____ LISTED RECORDS

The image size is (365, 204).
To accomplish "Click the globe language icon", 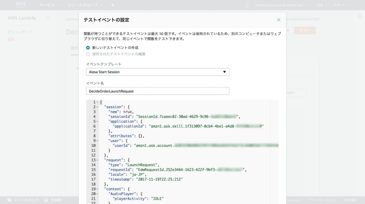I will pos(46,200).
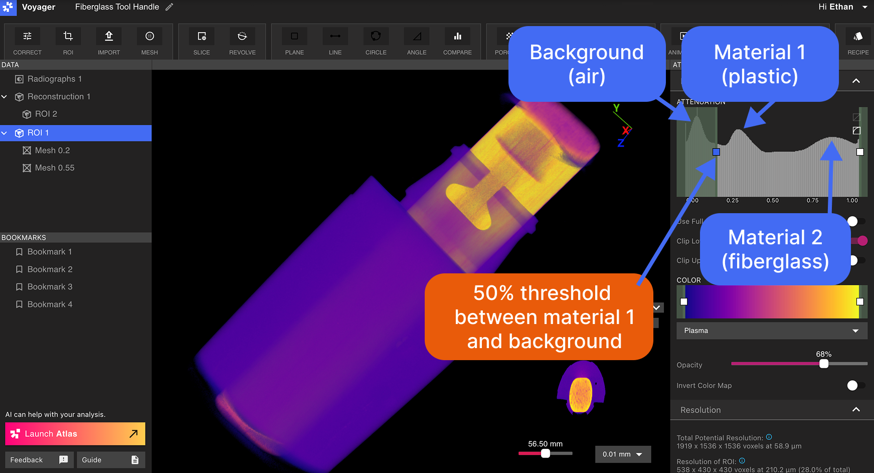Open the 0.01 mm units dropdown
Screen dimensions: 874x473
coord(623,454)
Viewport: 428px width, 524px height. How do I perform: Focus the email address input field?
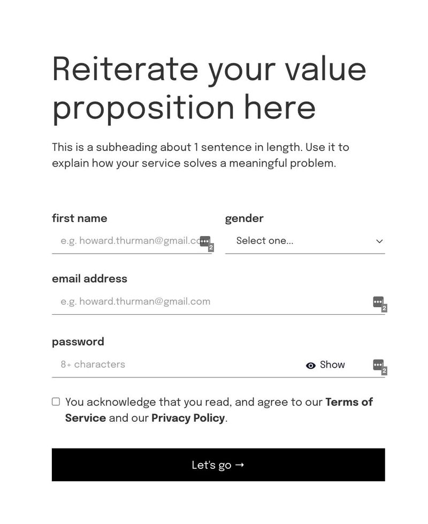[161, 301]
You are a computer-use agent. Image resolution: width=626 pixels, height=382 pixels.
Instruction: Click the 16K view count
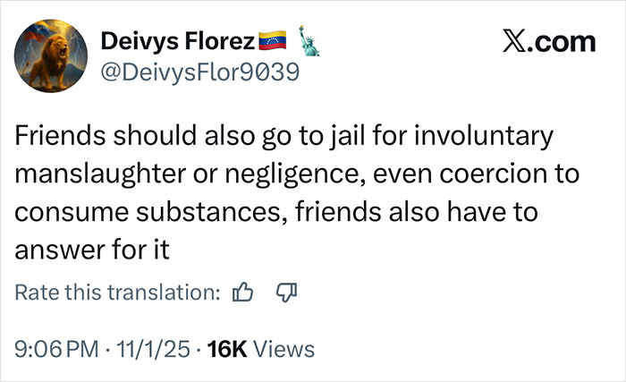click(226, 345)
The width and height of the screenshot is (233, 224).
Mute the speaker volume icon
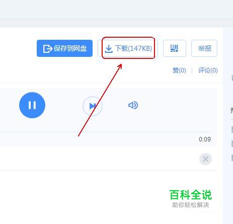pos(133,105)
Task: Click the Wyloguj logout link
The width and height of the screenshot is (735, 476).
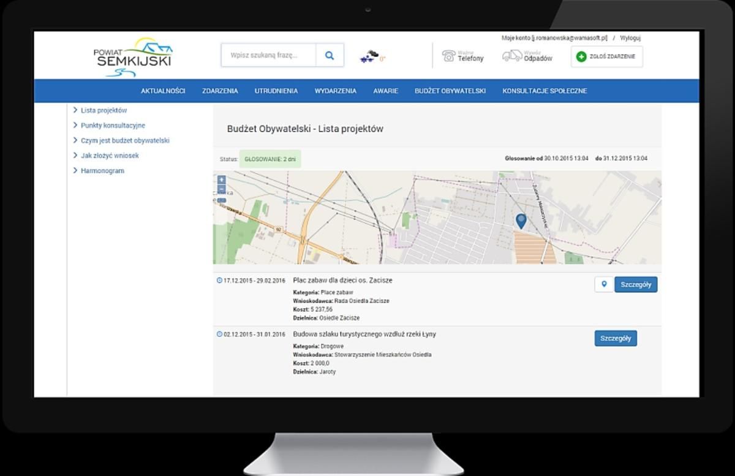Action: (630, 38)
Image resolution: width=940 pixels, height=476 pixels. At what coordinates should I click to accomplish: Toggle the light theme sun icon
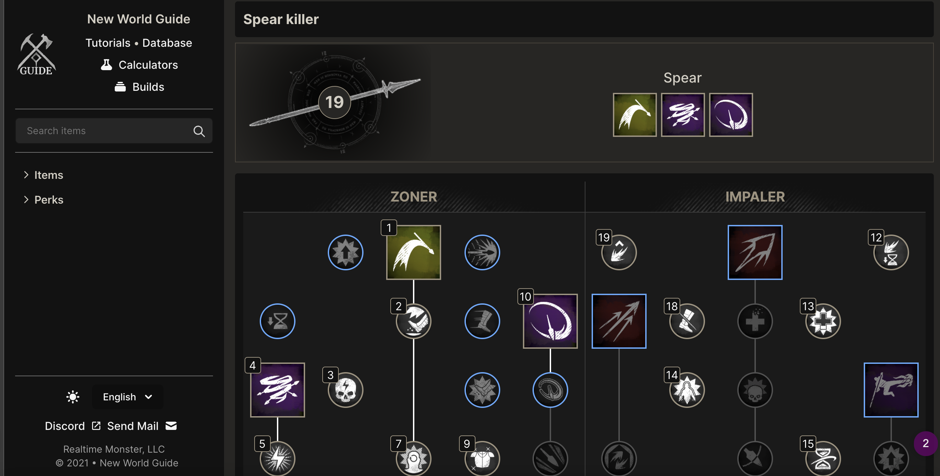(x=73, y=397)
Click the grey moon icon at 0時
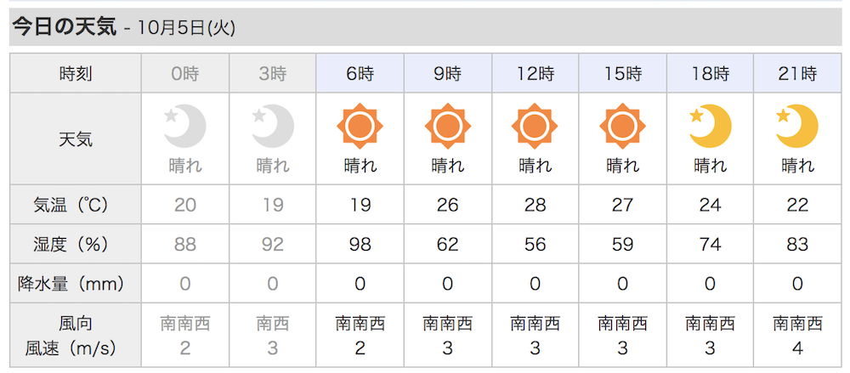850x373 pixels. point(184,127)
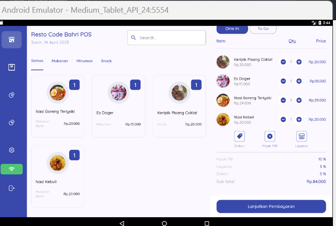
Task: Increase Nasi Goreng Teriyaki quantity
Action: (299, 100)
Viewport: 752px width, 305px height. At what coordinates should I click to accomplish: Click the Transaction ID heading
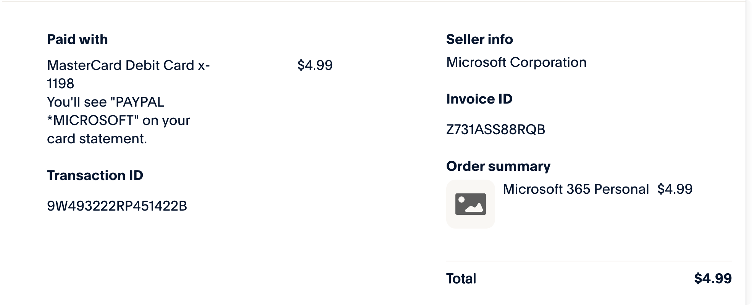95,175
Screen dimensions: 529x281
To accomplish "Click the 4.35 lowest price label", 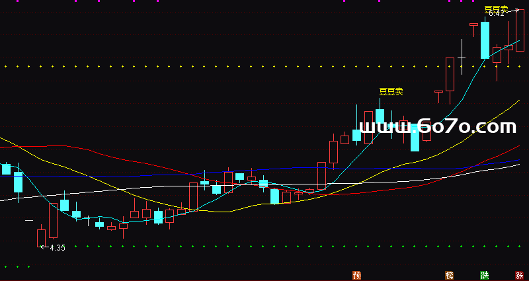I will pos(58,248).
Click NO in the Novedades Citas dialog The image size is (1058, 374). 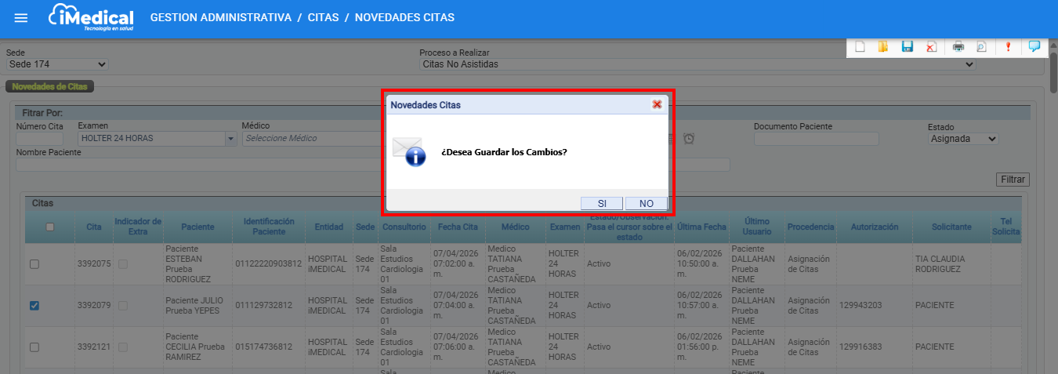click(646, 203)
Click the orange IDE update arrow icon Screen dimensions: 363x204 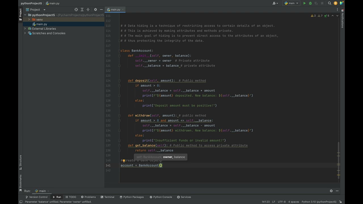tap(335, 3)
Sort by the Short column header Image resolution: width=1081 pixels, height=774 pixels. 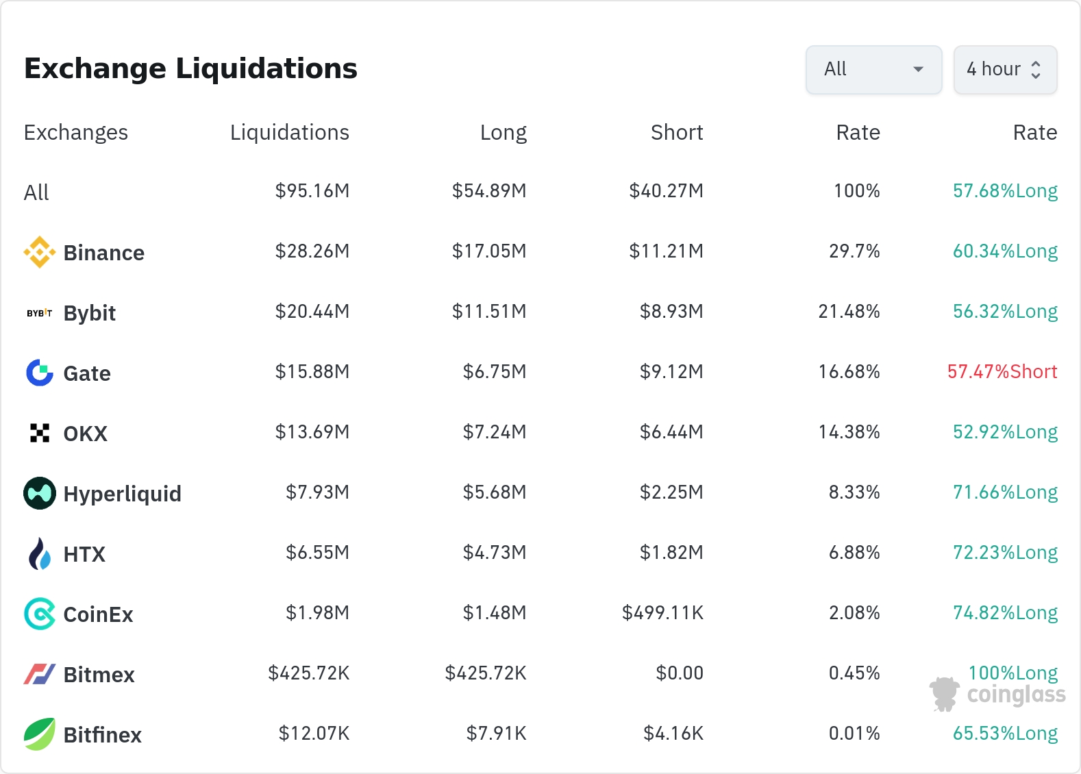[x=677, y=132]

________
____ LISTED RECORDS

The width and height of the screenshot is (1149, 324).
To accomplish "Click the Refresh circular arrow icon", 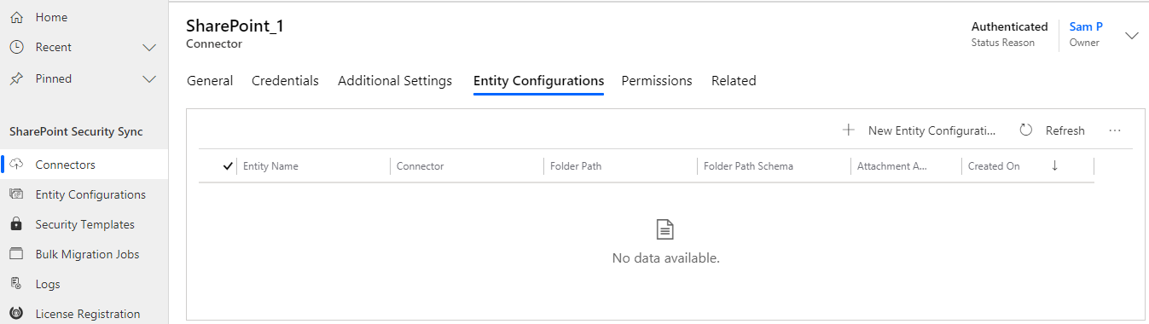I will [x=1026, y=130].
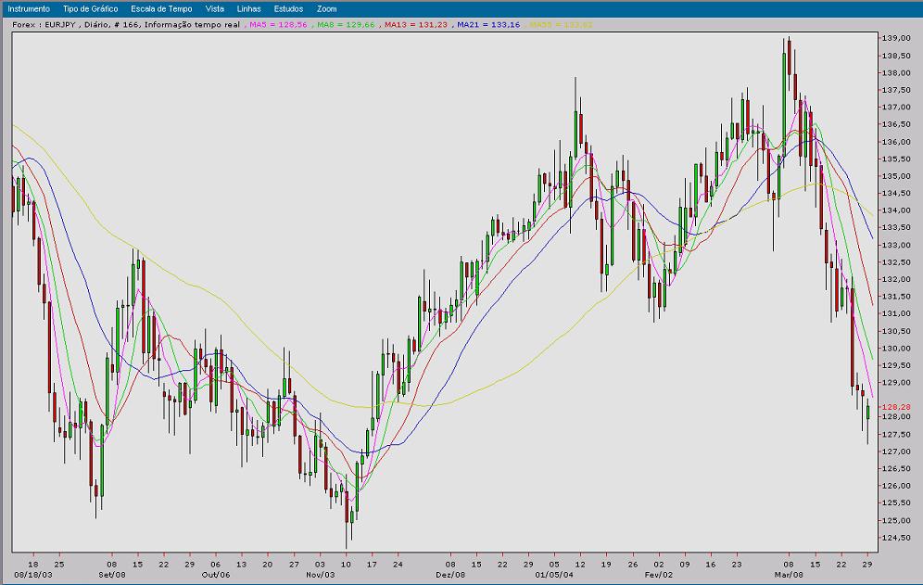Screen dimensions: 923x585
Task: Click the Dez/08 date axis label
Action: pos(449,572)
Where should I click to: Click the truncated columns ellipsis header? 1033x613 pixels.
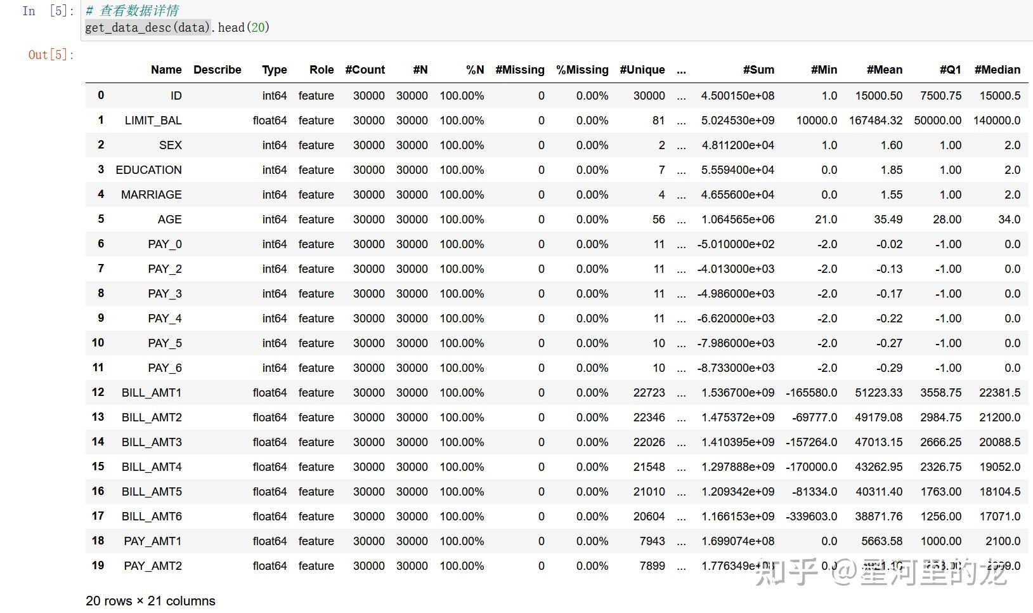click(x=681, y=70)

________

**EXERCISE PROMPT**
Now transcribe the lines above exactly, starting at the line containing "The width and height of the screenshot is (735, 476)." and ending at the line containing "Screen dimensions: 529x281", both lines included, pictures excluded.

**RESPONSE TO THE EXERCISE**
The width and height of the screenshot is (735, 476).
Action: (630, 38)
Image resolution: width=940 pixels, height=476 pixels. At what coordinates should I click to accomplish: Toggle the light theme sun icon
(x=73, y=397)
Click the grey moon icon at 0時
850x373 pixels. point(184,127)
Task: Increase Nasi Goreng Teriyaki quantity
Action: (299, 100)
Viewport: 752px width, 305px height. At what coordinates should I click to accomplish: Click the Transaction ID heading
95,175
Screen dimensions: 529x281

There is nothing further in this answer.